» **Extracted text**:
Tuesday, January 26, 2010

The Pole Dancer's Guide to the Anti-Poler, Part 1



Ohhhh, you know who I’m talking about.  The people who, when you tell them that you pole dance look at you and say anything from, “Why would you want to do that?  to calling you an outright whore.  The road to bringing pole dancing into the mainstream is fraught with social and cultural pitfalls and every single one of us will face some form of censorship or prejudice along the way.  So how do we deal with this?  What do we say to convince others what we know to be true in the very core of our bodies: that this type of erotic movement is an essential part of who we are?  Even more to the point, how should we respond, behave, and speak with those who disagree and perhaps even attack us?  These are essential questions that need answers if we want to continue to move pole dancing and other forms of erotic expression into the mainstream.

 

Let me start off by saying that there is no way for me to write this guide without giving you my personal biases on the topic first.  You may or may not agree with me, which will make this guide more or less useful to you.  Some of these ideas have been discussed in previous blogs, so if you want an in-depth read, you can look in the January archives.  Here we go.

 While I think there are distinctions between club pole dancing and competitive pole dancing, and while I think it will be initially important to make these differences clear to the general public, it would do women a great disservice to distance pole dancing from its erotic, strip club roots.  Part of what makes moving pole dancing into the mainstream so empowering is that it gives women permission to creatively display, play with and express their sexuality with, ideally, less of the stigma and shame than our strip club sisters had to deal with.  Taking the erotic sensuality out of pole so that it can be accepted into the mainstream is like doing yoga without ever paying attention to your breath.  What’s the point?  I worry that with all of the negative strip club connotations floating around out there, people will rush to point out that pole dancing is a sport, nothing like club dancing, and slowly the sexiness, the eroticism of pole will be squeezed out until we are left with nothing but stiff, emotionless gymnasts in sports bras and high-waisted shorts throwing tricks on a vertical pole.  Shudder. Even worse than that, I worry that this distinction some of us occasionally make between strippers and pole dancers will drive little wedges between us all, weaken our collective voice, and perpetuate that awful good girl/bad girl split that is so pervasive in our culture.  It does not serve us, as women, to make petty distinctions between who did what to whom and whether or not money was involved and technically I don't take my clothes off and no one puts dollar bills in my g-string so therefore, I'm better/more professional/a real artist, etc. and so on.  All this really does is perpetuate the madonna/whore myth that keeps our sexuality in chains.  Anyone who has ever wanted to pole dance has a little bit of the whore in them.  And every time you dance, she comes out to play.  And that is true whether you are dancing in a club, a competition, a studio or for a lover.  So own it.

» **Stored data**:
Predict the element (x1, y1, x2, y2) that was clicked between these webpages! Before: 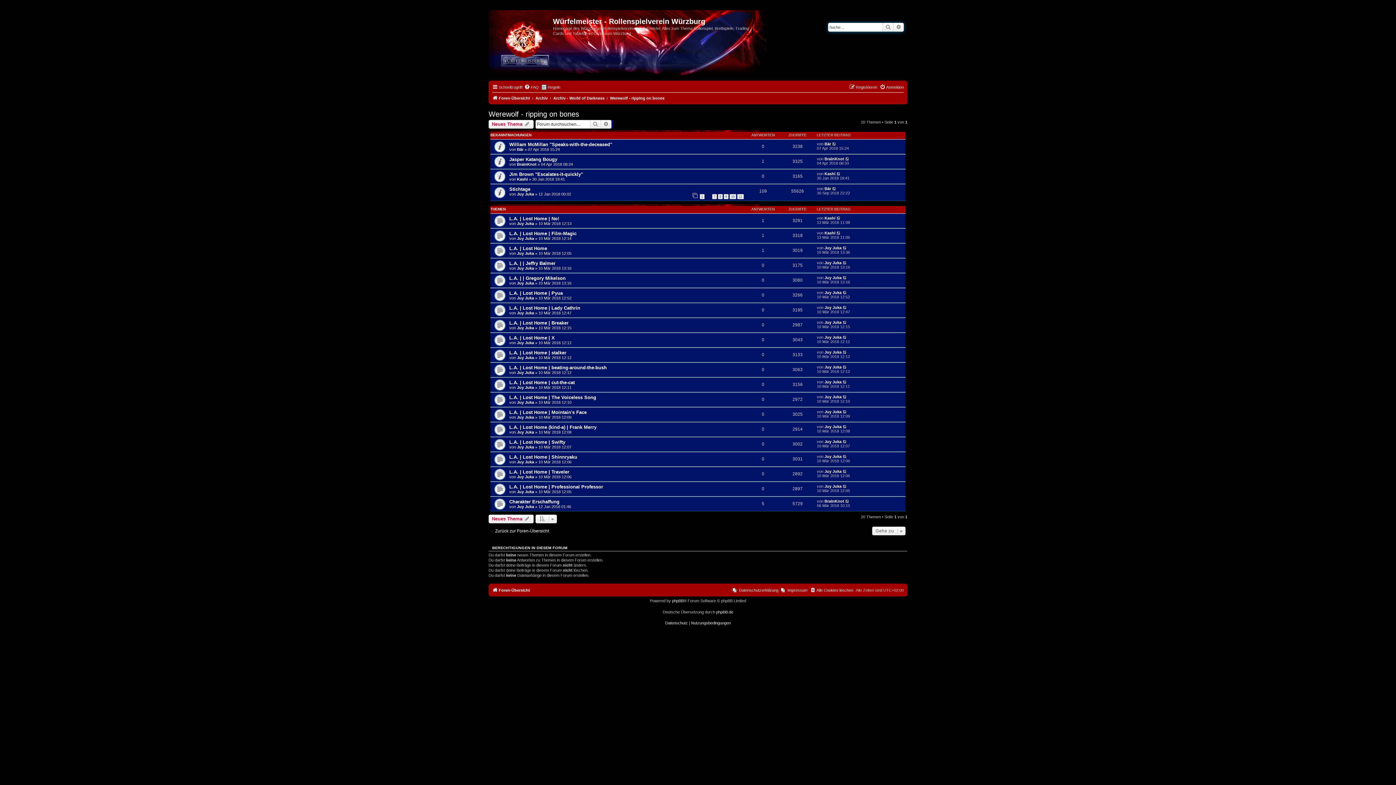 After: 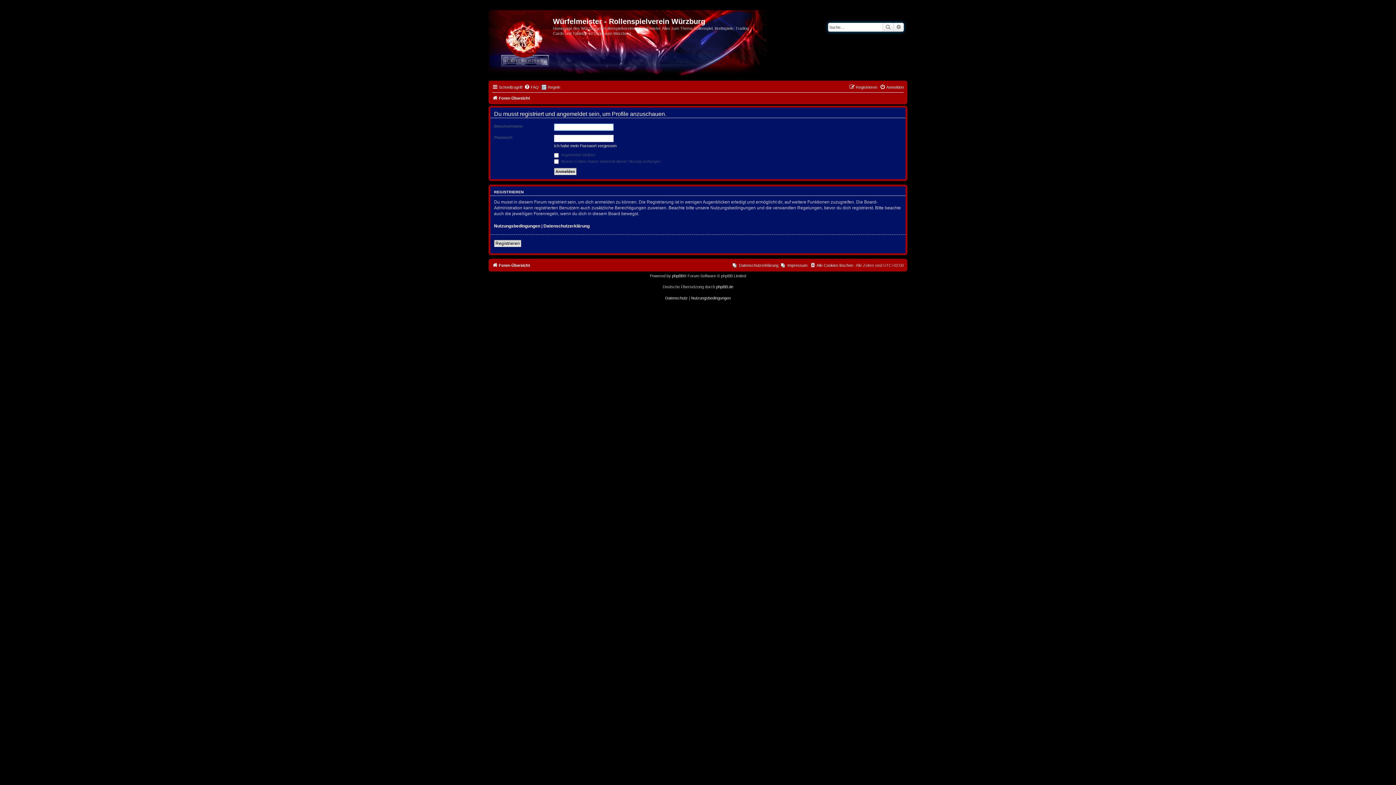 Action: bbox: (517, 400, 534, 404) label: Juy Juka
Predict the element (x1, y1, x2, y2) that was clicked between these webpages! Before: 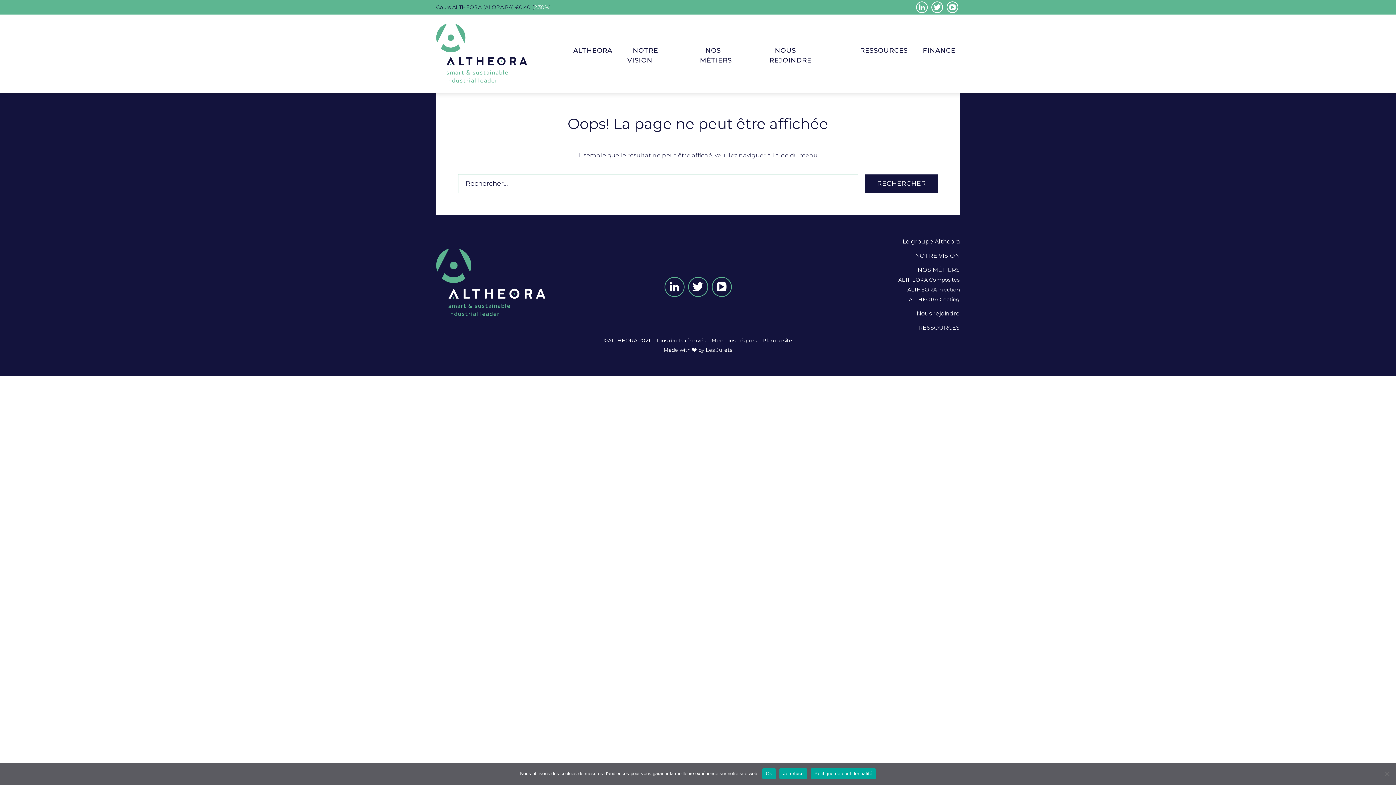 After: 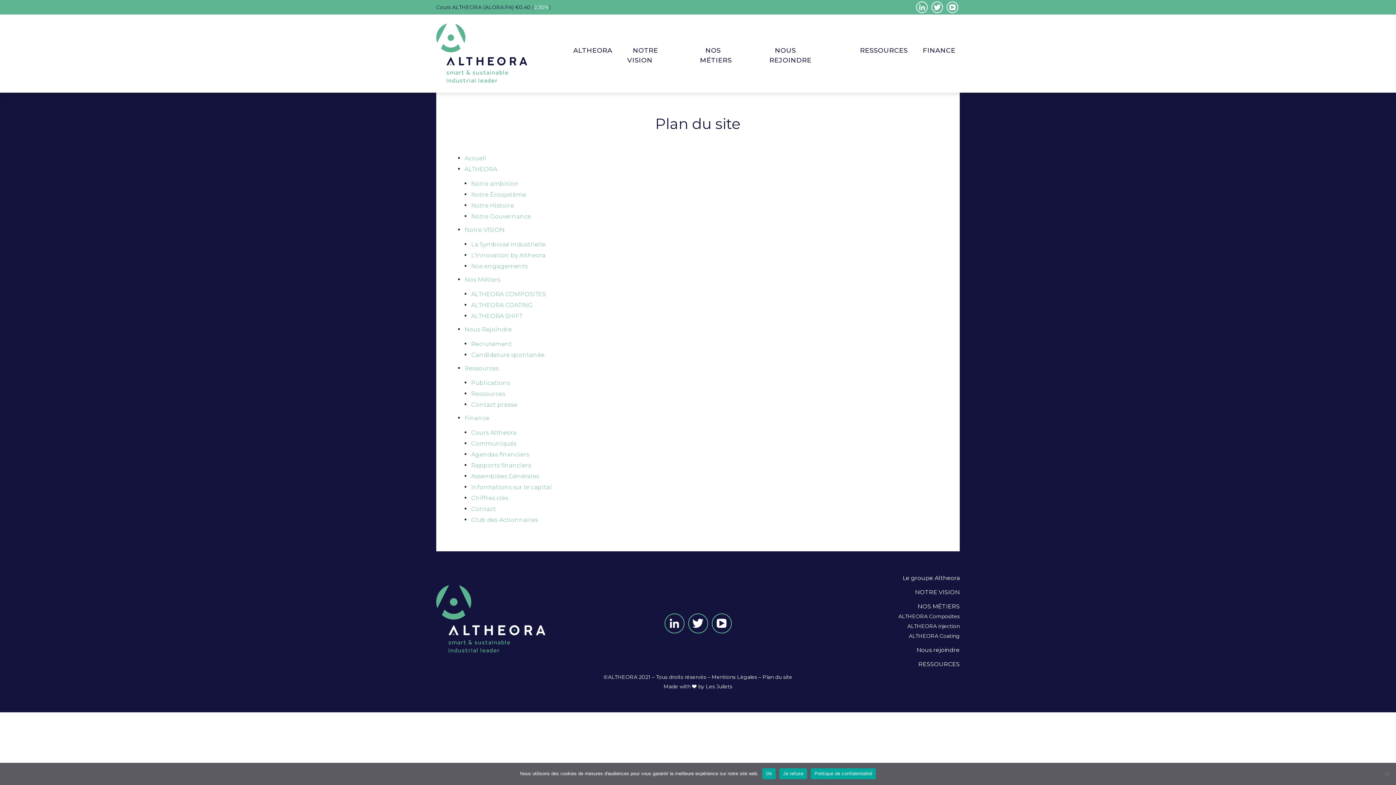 Action: bbox: (762, 337, 792, 344) label: Plan du site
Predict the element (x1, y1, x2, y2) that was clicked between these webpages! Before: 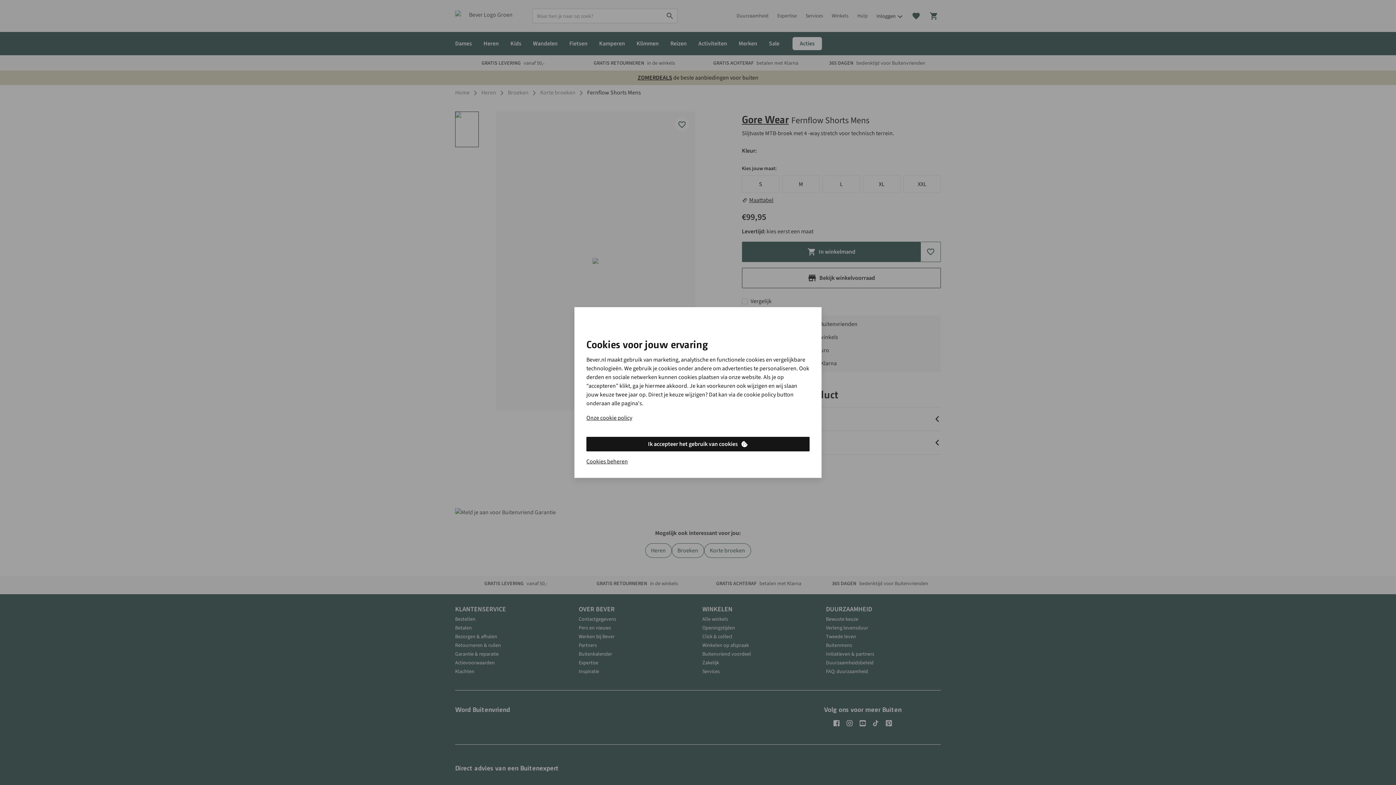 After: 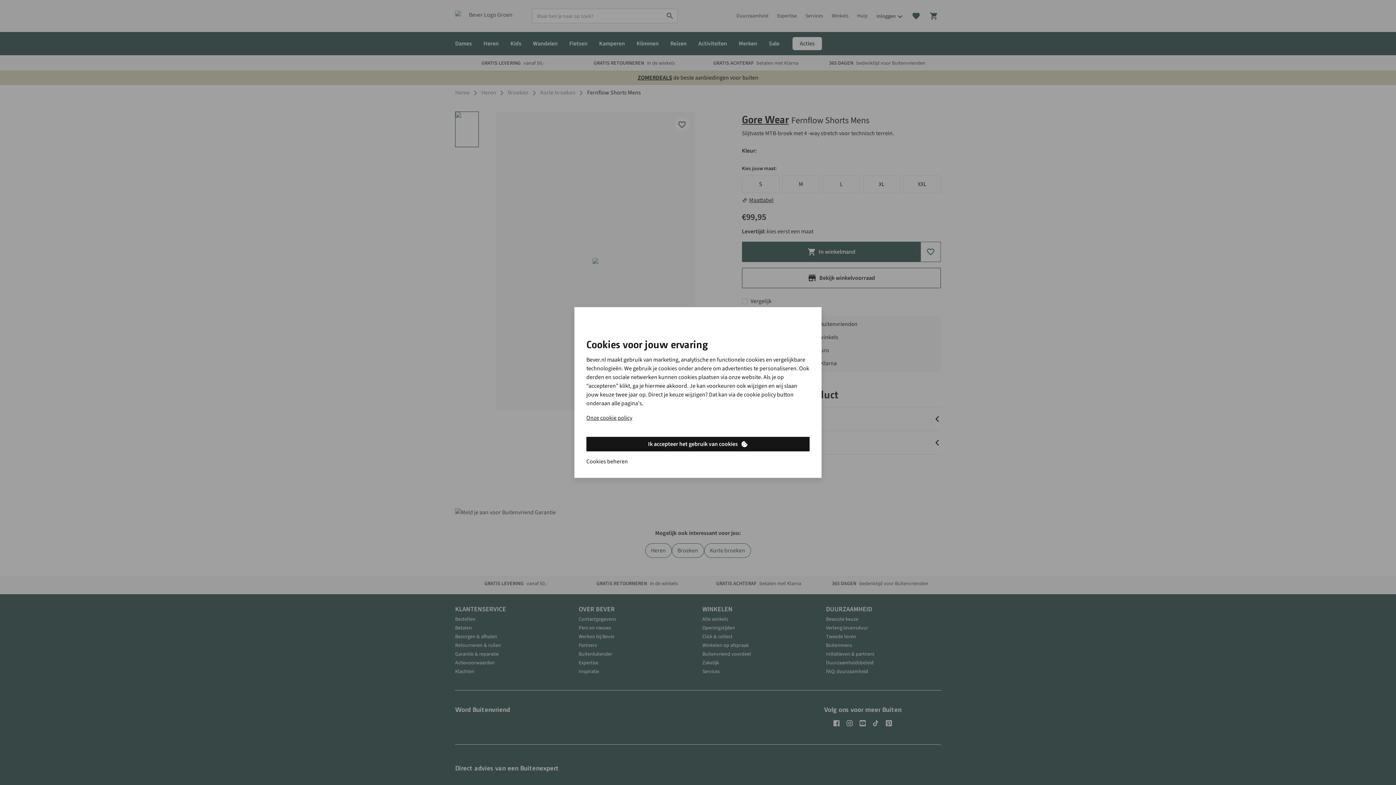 Action: bbox: (586, 457, 628, 466) label: Cookies beheren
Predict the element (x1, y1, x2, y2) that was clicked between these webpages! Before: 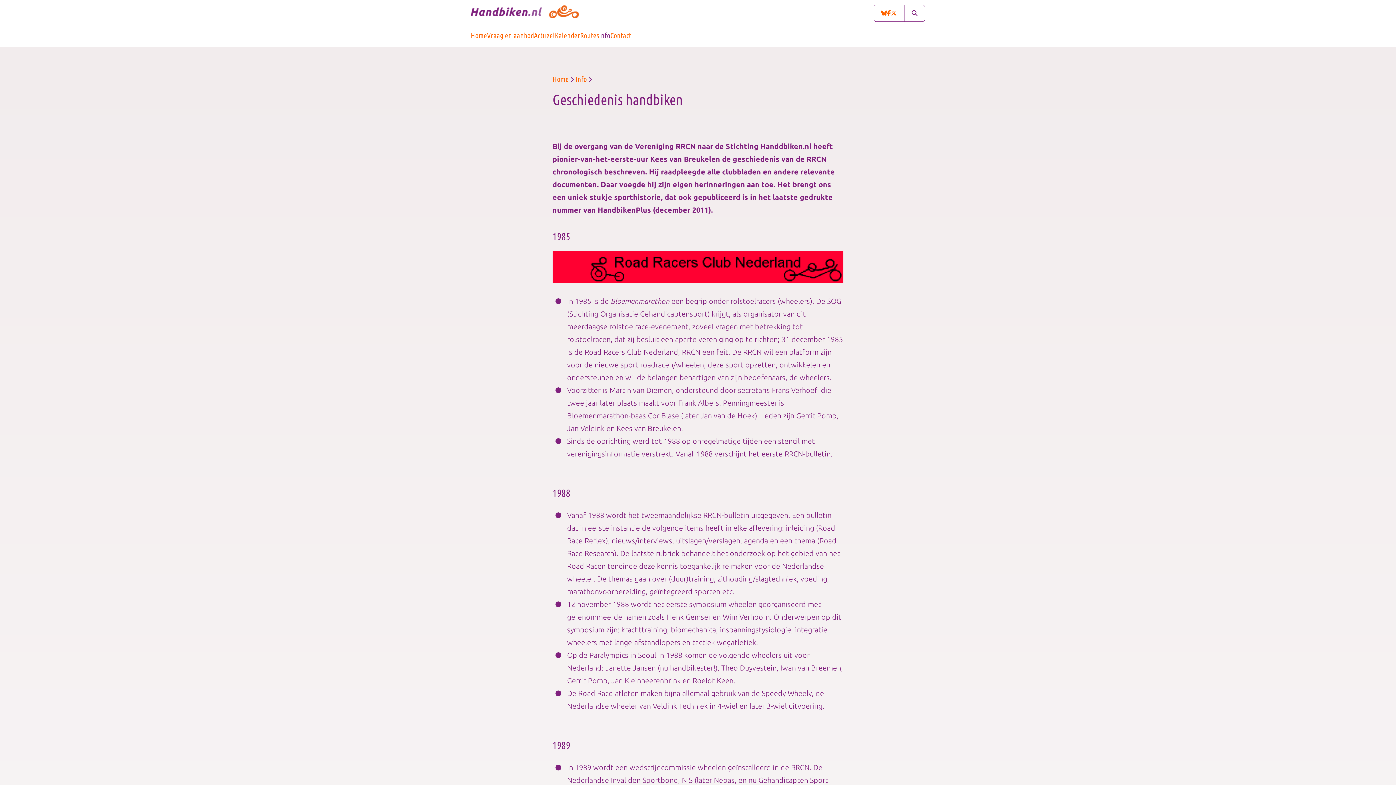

» **Given instruction A**: Translate this sentence from the pole dancing post into Spanish: "Taking the erotic sensuality out of pole so that it can be accepted into the mainstream is like doing yoga without ever paying attention to your breath."
» **Given instruction B**: Pick up the blog post about pole dancing and its critics right after its last sentence, and keep writing it.
The material stands apart from the blog post on pole dancing.

» **Final answer A**: Quitarle la sensualidad erótica al pole para que pueda ser aceptado en la corriente dominante es como hacer yoga sin prestar nunca atención a la respiración.

» **Final answer B**:
If for some reason, the idea of your dancing being connected to the strip club scene is upsetting to you, if you desperately need to distance what you do from what those “other girls” do, if you truly believe that you are doing this because it’s just a really good workout, then I strongly suggest you spend some time thinking about why you chose pole dancing.  Because there are a million ways to get fit without putting on six inch stilettos, a bikini and swinging sensually around a pole.

 

I can hear all of you screaming “BUT IT IS DIFFERENT!  AND THIS ISN’T GOING TO HELP ME CONVINCE ANY OF THOSE A**HOLES OTHERWISE!”

 

All right, all right, I know that.  Let’s move on to the guide portion, shall we?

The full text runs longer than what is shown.